Ok, so you have some money and are ready to start investing! Do you put all of your money in the market at once, drip it in regularly or split it in a few purchases?
New investors should buy at most the amount of shares necessary to maintain a portfolio between 10-30 stocks with no single stock making up more than 3-5% of the total portfolio. If investing in ETFs, or Mutual Funds, investors should feel free to invest as much as they want provided they have a fully funded emergency fund and aren’t using funds needed for regular expenses.
Before you can know how much stock you should buy, it’s important to know how much stock you can buy and how to ensure you are properly diversified.
How To Calculate How Much Stock Can You Afford?
Calculating how much stock you can afford is as easy as dividing the total amount being invested by the share price of the stock you want to purchase.
Let’s say, you want to buy XYZ stock for a share price of $20. If you had $1000 to invest, you’d be able to afford 50 shares ($1000 divided by a share price of $20). That’s assuming that you aren’t paying any commission fees. Ever since Robinhood and Webull came into the investing forefront with commission free trading, most major brokerages now offer this as well.
If you are brand new to investing, I wouldn’t recommend investing all of your money in one basket (aka stock). You should diversify with at least 10 different stocks (preferably from different industries to help ensure your investment is diversified properly).

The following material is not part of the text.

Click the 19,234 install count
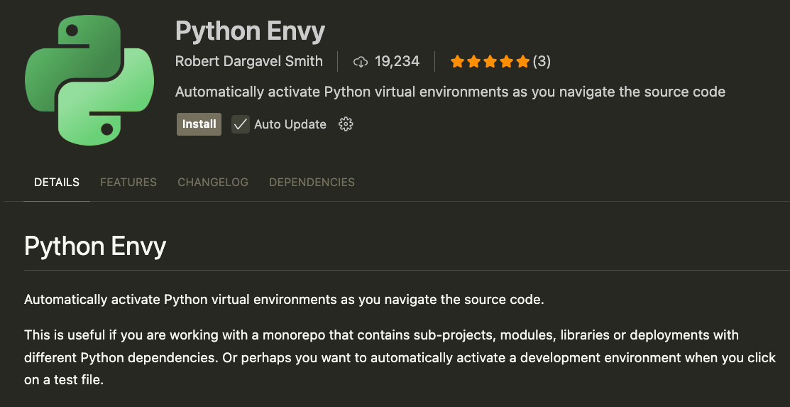 pos(397,62)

If you had $1000 in a brokerage account and are investing for the first time, I’d recommend breaking it down to $100 invested into 10 stocks rather than $1000 in a single share or a single stock. This will protect you in the off chance that one investment has bad news causing your investment balance to drop drastically.
Is it Better to Invest All at Once or Spread Out Over Time?
Lump sum investing historically outperforms dollar cost averaging, so investors are better off investing as much money as possible within the constraints of their investing plan.
A lump sum investment would be like investing $1000 all at once whereas dollar cost averaging is the process of taking that $1000 and investing $100 each month for 10 months.
The principles of dollar cost averaging are sound. By investing in regular intervals, you remove emotion from the buying cycle. Rather than trying to time the market, you are simply investing on autopilot with no regard to the current stock price. Over time, this ensures you are not buying all of the stock at the high price.
Mathematically; however, a lump sum investment has more money at work from the start. Rather than having only $100 in the market the first month, all $1000 is present and has the chance to start returning the market historical average of about 7% per year.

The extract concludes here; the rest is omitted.